**Actions to take:**
a. Print the streaming transcription fixes text word for word, between "experimental_streamTranscribe now pipes" and "the provider stream).", inclusive.
b. According to the streaming transcription fixes text, what happens when the OpenAI and xAI doStream streams are cancelled?

**Excerpted passage:**
________________
Review fixes for experimental streaming transcription by gr2m · Pull Request #16560 · vercel/ai

gr2m · 2026-07-01T22:09:45Z

Background

Follow-up to #16338 with fixes for the issues found during review. Targets the PR branch so the changes can be reviewed/merged into the feature PR before it lands on main.

Summary

Correctness

experimental_streamTranscribe now pipes the model stream through a TransformStream instead of eagerly draining it inside ReadableStream.start(). This preserves consumer backpressure (previously every part of a long live session was buffered in memory regardless of consumer pace) and propagates fullStream cancellation to the model stream (previously a for await … break left the pump running, rejected all result promises with an internal TypeError, and never cancelled the provider stream).
The OpenAI and xAI doStream streams define cancel() handlers: cancelling closes the WebSocket and stops reading the audio stream. Previously the connection and the audio-sending loop kept running (connection leak, continued audio upload/billing).
________________
**Dataset extract:**
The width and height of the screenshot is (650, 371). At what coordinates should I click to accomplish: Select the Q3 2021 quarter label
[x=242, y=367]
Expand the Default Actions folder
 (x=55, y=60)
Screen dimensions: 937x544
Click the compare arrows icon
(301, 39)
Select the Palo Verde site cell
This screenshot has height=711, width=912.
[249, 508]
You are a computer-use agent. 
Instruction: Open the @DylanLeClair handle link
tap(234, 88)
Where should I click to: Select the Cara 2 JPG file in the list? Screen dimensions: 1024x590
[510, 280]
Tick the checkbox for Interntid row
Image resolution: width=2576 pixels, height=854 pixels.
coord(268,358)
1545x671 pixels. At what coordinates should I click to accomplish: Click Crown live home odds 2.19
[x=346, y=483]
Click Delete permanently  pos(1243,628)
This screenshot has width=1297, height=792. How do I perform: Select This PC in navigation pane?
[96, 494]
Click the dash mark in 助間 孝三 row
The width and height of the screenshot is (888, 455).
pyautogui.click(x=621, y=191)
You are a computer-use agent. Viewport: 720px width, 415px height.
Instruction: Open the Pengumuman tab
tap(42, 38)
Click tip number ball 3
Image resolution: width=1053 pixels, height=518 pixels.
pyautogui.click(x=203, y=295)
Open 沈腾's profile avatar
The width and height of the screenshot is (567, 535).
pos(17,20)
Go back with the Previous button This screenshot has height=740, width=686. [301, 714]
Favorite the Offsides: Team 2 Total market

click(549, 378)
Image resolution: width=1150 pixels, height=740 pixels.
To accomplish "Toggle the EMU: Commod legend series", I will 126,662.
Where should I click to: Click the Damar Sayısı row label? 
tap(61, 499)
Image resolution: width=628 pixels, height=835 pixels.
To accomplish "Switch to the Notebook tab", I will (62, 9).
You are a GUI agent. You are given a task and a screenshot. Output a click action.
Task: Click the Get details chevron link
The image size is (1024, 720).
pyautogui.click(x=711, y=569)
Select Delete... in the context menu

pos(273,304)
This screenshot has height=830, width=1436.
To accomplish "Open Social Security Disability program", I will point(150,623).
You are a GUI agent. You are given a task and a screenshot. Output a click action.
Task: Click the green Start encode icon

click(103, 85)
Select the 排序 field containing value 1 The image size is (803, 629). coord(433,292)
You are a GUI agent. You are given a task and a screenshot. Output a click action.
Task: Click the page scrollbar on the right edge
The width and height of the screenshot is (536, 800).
________________
**Your responses:**
a.
experimental_streamTranscribe now pipes the model stream through a TransformStream instead of eagerly draining it inside ReadableStream.start(). This preserves consumer backpressure (previously every part of a long live session was buffered in memory regardless of consumer pace) and propagates fullStream cancellation to the model stream (previously a for await … break left the pump running, rejected all result promises with an internal TypeError, and never cancelled the provider stream).

b. Cancelling closes the WebSocket and stops reading the audio stream.